PARP1 binds to sites of DNA damage, is rapidly activated, and catalyzes autoADPRylation, as well as transmodification of local substrate proteins, playing important roles in various DNA repair pathways.

(A) Activated PARP1 at sites of single-strand breaks (SSBs) recruits DNA repair effectors, such as X-ray repair cross-complementing protein 1 (XRCC1), to mediate DNA repair. AutoADPRylation causes the dissociation of PARP1 from the DNA damage site, which is ultimately required for the efficient DNA repair.

(B) In response to double-strand breaks (DSBs), activated PARP1 recruits the MRE11-RAD50NBS1 (MRN) complex and other repair factors to the sites of damage for homologous recombination (HR)-mediated repair. PARP1 also differentially regulates classical and alternative non-homologous end-joining (NHEJ) repair pathways. PARP1 binds to DSBs in direct competition with Ku70/80 proteins, thus inhibiting the classical pathway of NHEJ that utilizes Ku, DNA-PKcs, DNA ligase IV, and XRCC4. Conversely, PARP1 mediates the recruitment of MRN and CtIP to DSBs to promotes alternative NHEJ (Alt-EJ).

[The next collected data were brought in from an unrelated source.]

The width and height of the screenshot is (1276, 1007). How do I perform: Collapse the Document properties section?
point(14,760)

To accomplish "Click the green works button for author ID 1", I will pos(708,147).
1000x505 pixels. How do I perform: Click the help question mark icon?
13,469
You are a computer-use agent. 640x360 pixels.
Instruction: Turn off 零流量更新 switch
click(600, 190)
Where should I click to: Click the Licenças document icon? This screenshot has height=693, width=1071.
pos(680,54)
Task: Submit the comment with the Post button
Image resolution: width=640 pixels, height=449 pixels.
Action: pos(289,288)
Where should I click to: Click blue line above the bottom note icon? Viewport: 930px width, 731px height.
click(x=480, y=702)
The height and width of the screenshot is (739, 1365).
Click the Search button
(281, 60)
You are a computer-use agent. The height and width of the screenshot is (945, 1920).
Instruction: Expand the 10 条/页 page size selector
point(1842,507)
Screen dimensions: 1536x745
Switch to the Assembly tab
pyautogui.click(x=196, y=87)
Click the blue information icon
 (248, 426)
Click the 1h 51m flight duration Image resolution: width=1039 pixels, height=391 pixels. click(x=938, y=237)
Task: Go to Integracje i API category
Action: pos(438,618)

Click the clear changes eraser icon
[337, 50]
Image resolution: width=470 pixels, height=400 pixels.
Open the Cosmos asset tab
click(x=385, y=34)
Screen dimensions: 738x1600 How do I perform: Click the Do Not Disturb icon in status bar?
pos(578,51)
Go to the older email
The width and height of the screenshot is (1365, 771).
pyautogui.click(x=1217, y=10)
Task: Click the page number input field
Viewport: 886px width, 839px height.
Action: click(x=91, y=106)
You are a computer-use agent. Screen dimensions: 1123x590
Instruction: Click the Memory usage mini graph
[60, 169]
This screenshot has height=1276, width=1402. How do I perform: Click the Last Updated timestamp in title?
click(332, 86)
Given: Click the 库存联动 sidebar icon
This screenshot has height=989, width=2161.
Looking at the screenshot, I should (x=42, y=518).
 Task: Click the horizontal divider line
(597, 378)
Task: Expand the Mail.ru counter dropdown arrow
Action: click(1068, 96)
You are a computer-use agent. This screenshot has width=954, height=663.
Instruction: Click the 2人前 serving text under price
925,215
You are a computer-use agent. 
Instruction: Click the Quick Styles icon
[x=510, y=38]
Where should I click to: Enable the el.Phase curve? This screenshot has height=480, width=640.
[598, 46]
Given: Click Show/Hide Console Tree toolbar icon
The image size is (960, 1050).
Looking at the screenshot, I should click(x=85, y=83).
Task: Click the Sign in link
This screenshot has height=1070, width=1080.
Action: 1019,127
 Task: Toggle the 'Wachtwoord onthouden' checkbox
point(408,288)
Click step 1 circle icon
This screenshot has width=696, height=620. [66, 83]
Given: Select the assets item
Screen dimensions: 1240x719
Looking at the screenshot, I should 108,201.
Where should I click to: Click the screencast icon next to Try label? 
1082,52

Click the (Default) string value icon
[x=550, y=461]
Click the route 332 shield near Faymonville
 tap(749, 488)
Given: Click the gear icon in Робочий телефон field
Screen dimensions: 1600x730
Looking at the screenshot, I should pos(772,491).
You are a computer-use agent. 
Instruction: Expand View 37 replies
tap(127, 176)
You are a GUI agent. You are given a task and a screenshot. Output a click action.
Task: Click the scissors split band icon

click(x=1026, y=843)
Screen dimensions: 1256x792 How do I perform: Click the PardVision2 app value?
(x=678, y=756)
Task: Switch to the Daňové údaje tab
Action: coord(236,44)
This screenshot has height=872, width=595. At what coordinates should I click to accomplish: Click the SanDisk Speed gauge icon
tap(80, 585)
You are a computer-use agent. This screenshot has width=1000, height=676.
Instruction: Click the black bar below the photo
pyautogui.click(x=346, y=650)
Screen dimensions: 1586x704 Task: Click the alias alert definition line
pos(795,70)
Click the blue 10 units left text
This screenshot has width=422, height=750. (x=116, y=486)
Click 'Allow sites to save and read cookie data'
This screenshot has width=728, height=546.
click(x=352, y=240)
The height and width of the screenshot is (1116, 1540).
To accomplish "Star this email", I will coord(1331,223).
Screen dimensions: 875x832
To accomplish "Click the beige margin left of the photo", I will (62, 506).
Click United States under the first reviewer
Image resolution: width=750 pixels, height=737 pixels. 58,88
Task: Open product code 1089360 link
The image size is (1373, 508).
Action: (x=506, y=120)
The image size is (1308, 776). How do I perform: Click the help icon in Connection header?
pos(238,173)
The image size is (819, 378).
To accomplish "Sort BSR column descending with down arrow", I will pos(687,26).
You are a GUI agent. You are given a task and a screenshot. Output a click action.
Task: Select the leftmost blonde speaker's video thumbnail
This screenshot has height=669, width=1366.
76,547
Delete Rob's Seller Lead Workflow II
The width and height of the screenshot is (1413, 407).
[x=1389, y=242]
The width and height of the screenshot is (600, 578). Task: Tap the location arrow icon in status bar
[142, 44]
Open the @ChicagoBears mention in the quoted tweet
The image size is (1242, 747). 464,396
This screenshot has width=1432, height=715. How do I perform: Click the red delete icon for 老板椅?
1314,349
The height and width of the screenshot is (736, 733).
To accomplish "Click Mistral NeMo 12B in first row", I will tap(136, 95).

(C) PARP1 links DNA damage to DNA replication by regulating DNA replication fork progression during replication stress. PARP1 is activated at the stalled replication forks in response to replication stress. Activated PARP1 may promote replication fork reversal or stabilization by multiple distinct mechanisms, such as (1) inhibiting the ATP-dependent DNA helicase Q1 (RECQ1), which is responsible for restart of the stalled replication fork or (2) inhibiting fork degradation by MRN and EXO1 through the recruitment of BRCA1. Conflicting studies have suggested an active role of PARP1 in replication fork restart through MRE11 based on the prevention or delay of replication restart upon PARP1 depletion, but the evidence directly linking PARP1 and MRE11 during fork restart is limited.